이때, $\mathbf{x}_0$ 역시 마찬가지로 $\mathbf{x}_{t} = \sqrt{\bar{\alpha}_{t}}x_0 + \sqrt{1 - \bar{\alpha}_{t}}\varepsilon$ 의 식을 통해 $\mathbf{x}_t$에 대한 식으로 정리할 수 있다.

1) $\mathbf{x}_t = \sqrt{\alpha_t} \mathbf{x}_0 + \sqrt{(1 - \alpha_t)} \epsilon$
2) $\mathbf{x}_0 = \frac{\mathbf{x}_t - \sqrt{1-\alpha_t}\epsilon}{\sqrt{\alpha_t}}$
3) $\epsilon_\theta^{(t)}(\mathbf{x}_t) = \frac{\mathbf{x}_t - \sqrt{\alpha_t}\mathbf{x}_0}{\sqrt{1 - \alpha_t}}$

이므로 아래의 식의 $\mathbf{x}_0$에 2)를 대입하고 $\frac{\mathbf{x}_t - \sqrt{\alpha_t}\mathbf{x}_0}{\sqrt{1 - \alpha_t}}$에 3)을 대입하자.

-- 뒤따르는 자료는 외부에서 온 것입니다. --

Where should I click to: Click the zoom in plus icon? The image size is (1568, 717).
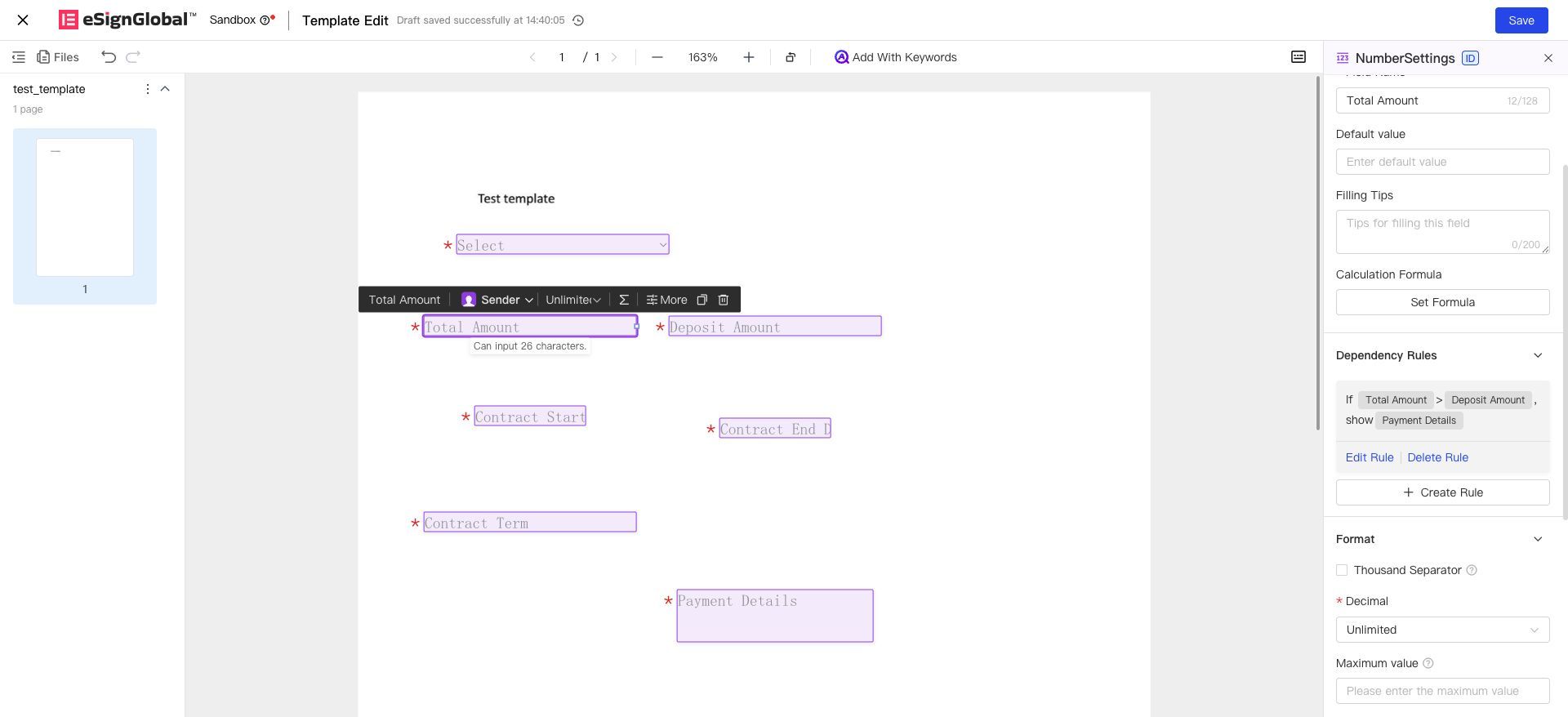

$$q_\sigma(\mathbf{x}_{t-1}|x_t, x_0) = \mathcal{N}(\mathbf{x}_{t-1}; \sqrt{\alpha_{t-1}}\mathbf{x}_0 + \sqrt{1 - \alpha_{t-1} - \sigma_t^2}\frac{\mathbf{x}_t - \sqrt{\alpha_t}\mathbf{x}_0}{\sqrt{1 - \alpha_t}}, \sigma_t^2\mathbf{I})$$

따라서 위의 식은 아래의 식과 같이 변형된다.

$$\mathbf{x}_{t-1} = \sqrt{\alpha_{t-1}} \left(\frac{\mathbf{x}_t - \sqrt{1-\alpha_t}\epsilon_\theta^{(t)}(\mathbf{x}_t)}{\sqrt{\alpha_t}}\right) + \sqrt{1 - \alpha_{t-1} - \sigma_t^2} \cdot \epsilon_\theta^{(t)}(\mathbf{x}_t) + \sigma_t\epsilon_t$$

결과적으로,

DDPM에서는 $q(\mathbf{x}_{t}|\mathbf{x}_{t-1})$에 Markov Chain과 Baye's Rule을 이용해서 Posterior Distribution의 $q(\mathbf{x}_{t-1}|\mathbf{x}_{t}, \mathbf{x}_{0})$의 Mean, Variance를 구했으나

DDIM에서는 $q_\sigma(\mathbf{x}_t|\mathbf{x}_{t-1}, \mathbf{x}_{0})$에서 바로 이전 state와 최초 state를 이용하여 현재 state를 정의내림으로써, $q_\sigma(\mathbf{x}_{t-1}|\mathbf{x}_{t}, \mathbf{x}_{0})$를 바로 Gaussian Distribution으로 구할 수 있다.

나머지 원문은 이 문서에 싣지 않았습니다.